I do observe that when I run it twice, I get the doubled output you see above:
sourmash sig summarize manysigs/0.fa.zip
shows 2 copies of each sketch, while
sourmash sig describe manysigs/0.fa.zip
shows only one. That's clearly a bug 🤔 .
I'm not sure how to think about the sketchall problem that if you run it multiple times, you'll get doubled, tripled, etc. sketches. It is both logical (it's sort of what I'd expect to happen!) but also annoying.

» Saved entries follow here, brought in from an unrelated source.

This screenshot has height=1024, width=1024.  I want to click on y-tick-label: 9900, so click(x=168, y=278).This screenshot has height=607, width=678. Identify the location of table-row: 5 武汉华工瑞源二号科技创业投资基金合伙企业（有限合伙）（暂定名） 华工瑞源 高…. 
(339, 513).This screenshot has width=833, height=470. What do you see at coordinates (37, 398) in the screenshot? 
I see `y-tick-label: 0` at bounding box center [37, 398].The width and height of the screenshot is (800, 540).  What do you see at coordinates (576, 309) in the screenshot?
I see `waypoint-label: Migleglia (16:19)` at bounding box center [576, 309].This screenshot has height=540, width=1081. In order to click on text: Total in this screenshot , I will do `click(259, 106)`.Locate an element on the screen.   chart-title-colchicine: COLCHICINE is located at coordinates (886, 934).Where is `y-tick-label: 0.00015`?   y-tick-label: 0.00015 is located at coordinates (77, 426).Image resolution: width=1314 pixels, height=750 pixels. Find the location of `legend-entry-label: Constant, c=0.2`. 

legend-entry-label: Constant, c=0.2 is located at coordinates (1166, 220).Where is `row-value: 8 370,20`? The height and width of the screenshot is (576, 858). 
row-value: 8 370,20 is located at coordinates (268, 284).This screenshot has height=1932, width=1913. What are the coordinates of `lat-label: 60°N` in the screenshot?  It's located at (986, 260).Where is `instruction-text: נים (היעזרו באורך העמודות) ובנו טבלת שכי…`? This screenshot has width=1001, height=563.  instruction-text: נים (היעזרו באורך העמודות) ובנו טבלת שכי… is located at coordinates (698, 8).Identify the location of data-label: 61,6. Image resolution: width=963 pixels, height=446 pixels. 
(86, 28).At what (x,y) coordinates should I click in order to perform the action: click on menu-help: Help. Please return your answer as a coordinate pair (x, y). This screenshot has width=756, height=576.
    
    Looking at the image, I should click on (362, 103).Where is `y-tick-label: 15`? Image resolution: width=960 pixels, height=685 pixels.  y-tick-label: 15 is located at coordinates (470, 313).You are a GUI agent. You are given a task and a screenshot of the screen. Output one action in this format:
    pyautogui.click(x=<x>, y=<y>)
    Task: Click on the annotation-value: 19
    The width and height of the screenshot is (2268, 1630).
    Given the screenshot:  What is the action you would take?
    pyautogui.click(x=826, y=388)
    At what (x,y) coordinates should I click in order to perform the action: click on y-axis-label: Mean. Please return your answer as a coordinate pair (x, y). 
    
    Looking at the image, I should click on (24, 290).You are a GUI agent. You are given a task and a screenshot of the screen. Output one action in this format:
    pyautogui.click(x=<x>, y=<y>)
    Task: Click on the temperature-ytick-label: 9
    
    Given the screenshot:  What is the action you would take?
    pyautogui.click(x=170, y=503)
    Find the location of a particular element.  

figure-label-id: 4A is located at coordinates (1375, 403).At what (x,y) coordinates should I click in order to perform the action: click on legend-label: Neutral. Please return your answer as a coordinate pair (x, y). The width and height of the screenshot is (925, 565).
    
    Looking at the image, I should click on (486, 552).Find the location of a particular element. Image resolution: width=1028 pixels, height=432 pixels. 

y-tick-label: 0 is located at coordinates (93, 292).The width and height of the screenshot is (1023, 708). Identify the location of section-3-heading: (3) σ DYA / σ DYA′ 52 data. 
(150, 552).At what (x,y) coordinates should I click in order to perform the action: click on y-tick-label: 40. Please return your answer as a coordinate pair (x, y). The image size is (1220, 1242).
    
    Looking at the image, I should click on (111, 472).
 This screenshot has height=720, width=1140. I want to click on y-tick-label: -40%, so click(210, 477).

So maybe I should add a warning message to sketchall.
Let me know about the repeat
behavior and if that's unexpected!
Oh and no idea what's going on with the file permissions issue, but that's probably a snakemake thing. By default I would expect your umask
settings to be specifying output permissions unless snakemake is changing it; what does umask
report?
describe/summarize oddity punted to https://github.com/sourmash-bio/sourmash/issues/2774
While it may be self-evident the memory and cpu resources required by the new sketchall plugin for sourmash, the time it requires to run is less so.
When using this multi-threaded approach on large files/making large databases allow for a long processing time (think days instead of hours). I will report back some benchmarks. In the mean time, here is what I have found:
I was using 86 metagenomes from Petabyte Scale Sequence Search: Metagenomics Benchmarking Codeathon. The smallest of these is 3.3G and the largest is 41G.
When running in a workflow, the job would end before the output was complete (see code block for the resource report). I have reset the the workflow job to run for three days.